I think it’d be more productive if we’d carefully distinguish between these two ideas. It’s undeniable, whether you’re on the left or the right, that it’s economically important for hard work to be rewarded. But it doesn’t follow from that fact that access to vital, basic goods – housing, healthcare, food, education – should be granted and withheld to encourage it. Without people’s hard work these goods would not be produced, but that hard work can be elicited by other means, such as rationing access to luxuries, status indicators, and so on. This is how social-democratic societies work.

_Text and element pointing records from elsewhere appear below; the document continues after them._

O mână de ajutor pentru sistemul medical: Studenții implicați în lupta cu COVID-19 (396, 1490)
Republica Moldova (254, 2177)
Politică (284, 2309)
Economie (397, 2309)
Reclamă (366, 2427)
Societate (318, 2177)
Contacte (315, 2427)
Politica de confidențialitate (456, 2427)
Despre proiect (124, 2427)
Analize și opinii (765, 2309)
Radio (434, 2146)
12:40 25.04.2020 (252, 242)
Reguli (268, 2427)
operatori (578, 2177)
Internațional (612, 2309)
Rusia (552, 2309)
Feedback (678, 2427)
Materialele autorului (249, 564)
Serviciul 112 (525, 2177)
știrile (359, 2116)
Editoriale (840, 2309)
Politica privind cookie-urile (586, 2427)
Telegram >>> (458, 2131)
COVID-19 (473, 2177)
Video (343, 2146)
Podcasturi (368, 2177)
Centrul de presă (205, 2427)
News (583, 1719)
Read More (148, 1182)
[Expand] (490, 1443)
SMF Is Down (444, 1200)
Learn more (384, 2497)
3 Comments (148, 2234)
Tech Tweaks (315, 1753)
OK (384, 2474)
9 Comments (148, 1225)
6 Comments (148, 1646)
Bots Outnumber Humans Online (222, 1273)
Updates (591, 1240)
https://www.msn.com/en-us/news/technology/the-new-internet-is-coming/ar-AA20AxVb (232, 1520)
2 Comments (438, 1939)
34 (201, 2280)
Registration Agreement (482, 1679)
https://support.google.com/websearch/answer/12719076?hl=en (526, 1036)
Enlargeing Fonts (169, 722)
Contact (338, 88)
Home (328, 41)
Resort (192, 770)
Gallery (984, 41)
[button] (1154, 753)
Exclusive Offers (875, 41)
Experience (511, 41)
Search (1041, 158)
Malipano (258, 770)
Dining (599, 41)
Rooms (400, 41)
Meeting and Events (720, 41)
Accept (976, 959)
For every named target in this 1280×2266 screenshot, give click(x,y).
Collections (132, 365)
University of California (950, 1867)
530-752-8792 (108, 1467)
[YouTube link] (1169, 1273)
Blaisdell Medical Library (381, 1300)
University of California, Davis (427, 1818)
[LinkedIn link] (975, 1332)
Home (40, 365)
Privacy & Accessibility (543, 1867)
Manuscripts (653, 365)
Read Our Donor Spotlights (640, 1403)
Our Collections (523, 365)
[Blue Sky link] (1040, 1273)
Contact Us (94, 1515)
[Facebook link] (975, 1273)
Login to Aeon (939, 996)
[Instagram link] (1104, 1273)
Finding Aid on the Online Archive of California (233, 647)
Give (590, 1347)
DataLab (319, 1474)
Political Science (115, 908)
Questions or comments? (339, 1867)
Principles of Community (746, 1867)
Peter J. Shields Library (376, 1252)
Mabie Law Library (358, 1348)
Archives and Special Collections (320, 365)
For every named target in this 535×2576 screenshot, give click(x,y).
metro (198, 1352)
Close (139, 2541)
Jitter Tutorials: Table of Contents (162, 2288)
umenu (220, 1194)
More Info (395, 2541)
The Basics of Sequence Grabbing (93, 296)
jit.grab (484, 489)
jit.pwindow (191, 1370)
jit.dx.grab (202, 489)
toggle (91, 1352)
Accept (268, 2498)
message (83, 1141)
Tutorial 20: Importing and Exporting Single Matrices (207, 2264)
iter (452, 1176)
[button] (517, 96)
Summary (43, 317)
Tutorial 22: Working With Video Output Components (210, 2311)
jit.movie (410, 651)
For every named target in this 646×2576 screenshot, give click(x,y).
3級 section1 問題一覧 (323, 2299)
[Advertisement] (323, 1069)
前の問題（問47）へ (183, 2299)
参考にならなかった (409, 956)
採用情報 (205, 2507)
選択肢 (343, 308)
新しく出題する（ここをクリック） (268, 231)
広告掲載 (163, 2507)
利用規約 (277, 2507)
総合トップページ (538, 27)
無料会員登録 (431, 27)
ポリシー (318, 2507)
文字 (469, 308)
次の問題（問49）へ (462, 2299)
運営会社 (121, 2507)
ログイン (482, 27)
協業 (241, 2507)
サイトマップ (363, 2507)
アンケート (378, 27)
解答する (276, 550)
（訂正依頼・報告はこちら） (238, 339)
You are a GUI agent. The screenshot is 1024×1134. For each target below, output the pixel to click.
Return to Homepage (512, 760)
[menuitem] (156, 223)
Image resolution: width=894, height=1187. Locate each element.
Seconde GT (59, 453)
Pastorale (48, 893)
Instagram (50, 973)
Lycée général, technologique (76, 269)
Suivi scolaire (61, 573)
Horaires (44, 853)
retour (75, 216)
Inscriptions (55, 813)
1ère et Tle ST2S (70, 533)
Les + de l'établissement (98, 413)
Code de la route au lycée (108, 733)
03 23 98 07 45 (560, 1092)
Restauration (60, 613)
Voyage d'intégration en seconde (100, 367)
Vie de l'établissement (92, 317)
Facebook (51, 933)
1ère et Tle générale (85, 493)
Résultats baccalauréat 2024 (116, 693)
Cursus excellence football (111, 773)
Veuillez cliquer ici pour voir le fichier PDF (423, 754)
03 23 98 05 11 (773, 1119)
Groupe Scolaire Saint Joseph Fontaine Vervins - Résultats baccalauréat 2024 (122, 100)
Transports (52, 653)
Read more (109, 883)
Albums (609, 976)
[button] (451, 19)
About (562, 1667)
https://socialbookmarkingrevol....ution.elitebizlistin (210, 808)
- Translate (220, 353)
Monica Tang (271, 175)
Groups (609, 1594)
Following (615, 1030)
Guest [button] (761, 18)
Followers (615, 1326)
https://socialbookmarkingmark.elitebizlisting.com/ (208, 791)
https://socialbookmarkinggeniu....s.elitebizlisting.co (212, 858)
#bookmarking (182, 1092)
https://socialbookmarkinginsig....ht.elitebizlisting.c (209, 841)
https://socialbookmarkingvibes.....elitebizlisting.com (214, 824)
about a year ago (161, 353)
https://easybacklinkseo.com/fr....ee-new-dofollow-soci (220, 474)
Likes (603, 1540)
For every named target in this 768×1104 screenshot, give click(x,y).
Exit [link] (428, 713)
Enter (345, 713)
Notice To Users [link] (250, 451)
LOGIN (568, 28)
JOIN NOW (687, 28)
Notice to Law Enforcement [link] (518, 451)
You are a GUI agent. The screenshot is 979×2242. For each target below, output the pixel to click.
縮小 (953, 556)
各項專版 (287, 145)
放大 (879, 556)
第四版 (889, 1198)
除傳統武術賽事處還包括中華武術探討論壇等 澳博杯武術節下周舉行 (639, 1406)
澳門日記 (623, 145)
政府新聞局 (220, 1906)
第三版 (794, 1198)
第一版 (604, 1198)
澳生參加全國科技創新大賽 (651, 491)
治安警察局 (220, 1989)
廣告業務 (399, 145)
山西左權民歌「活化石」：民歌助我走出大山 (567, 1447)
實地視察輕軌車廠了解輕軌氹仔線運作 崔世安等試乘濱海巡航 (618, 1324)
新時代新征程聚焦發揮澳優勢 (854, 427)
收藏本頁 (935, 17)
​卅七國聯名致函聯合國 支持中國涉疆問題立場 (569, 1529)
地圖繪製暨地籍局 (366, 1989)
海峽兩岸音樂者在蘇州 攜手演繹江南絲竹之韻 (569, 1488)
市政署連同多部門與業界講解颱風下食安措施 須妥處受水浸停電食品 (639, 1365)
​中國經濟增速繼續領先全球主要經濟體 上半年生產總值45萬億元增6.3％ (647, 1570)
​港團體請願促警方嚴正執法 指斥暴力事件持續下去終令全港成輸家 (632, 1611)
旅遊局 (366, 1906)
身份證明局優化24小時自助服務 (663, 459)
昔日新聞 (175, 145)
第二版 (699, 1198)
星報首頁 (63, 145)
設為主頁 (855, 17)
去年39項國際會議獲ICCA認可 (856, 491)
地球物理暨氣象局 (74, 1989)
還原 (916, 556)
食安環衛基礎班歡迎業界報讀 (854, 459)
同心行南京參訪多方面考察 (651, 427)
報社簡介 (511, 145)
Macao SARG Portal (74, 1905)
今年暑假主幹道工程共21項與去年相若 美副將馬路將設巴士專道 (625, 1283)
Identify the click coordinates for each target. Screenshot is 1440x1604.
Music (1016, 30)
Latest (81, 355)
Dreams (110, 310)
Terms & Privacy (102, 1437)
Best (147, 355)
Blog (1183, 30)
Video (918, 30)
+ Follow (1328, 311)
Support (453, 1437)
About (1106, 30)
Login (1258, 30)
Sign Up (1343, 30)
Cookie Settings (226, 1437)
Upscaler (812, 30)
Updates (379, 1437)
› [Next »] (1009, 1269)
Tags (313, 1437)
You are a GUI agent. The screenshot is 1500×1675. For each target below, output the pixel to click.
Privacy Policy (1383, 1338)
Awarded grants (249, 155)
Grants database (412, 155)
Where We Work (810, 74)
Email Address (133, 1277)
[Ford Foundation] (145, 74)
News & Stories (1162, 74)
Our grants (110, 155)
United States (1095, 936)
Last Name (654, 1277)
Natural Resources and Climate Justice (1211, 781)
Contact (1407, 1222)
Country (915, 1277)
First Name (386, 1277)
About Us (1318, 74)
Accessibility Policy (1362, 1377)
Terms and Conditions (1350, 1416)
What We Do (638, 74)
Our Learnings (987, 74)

The debate is then whether it’s better to encourage hard work through this kind of social-democratic system or via a hardcore free-market system. This is where the second idea – that whatever I can get hold of without force or fraud is mine – comes into play. This intuition has to be held up against those in favour of the social-democratic system – straight-up value-based ideas like ‘nobody should die of a preventable disease’, but also pragmatic points, such as ‘a social-democratic society benefits everyone by protecting them from certain risks’. Make a bad investment in a free-market society, and you can lose everything; in a social-democratic society, you know you’ll at least have the basics you need to get by, no matter what. That provides a peace of mind that’s unavailable to most people in a free-market society.
Which of those two sides you find more compelling is up to you, but there’s also a case for redistribution for the sake of national security. The more inequality grows, the more political power the rich have – and they have powerful incentives to use it to undermine the free market and thereby secure their wealth. This is visible in the US all over the place – look at your awful internet provision monopolies, for instance. A free market is no good if it collapses into oligarchy, and the best way to prevent that is to stop people getting oligarch-level wealthy in the first place. https://www.economist.com/finance-and-economics/2018/07/21/as-inequality-grows-so-does-the-political-influence-of-the-rich
Preventing success is one of the routes to universal poverty, except a few in control that live off the sweat of the serfs. Regulatory capture and crony capitalism is a major problem, but attacking the wealthy for being wealthy is a formula for disaster. Attacking the crooked for being crooked is another matter and should be handled at all levels instead of just the upper levels. Breaking Tigers’ clubs won’t improve my golf game.
Oliver Milne, it sounds to me like you’re trying to defend theft under color of law.
Risk of failure is as much as incentive as chance of success. Welfare systems all too easily become a disincentive to work. And inequality is far worse under a heavily managed economy than is common in a free market.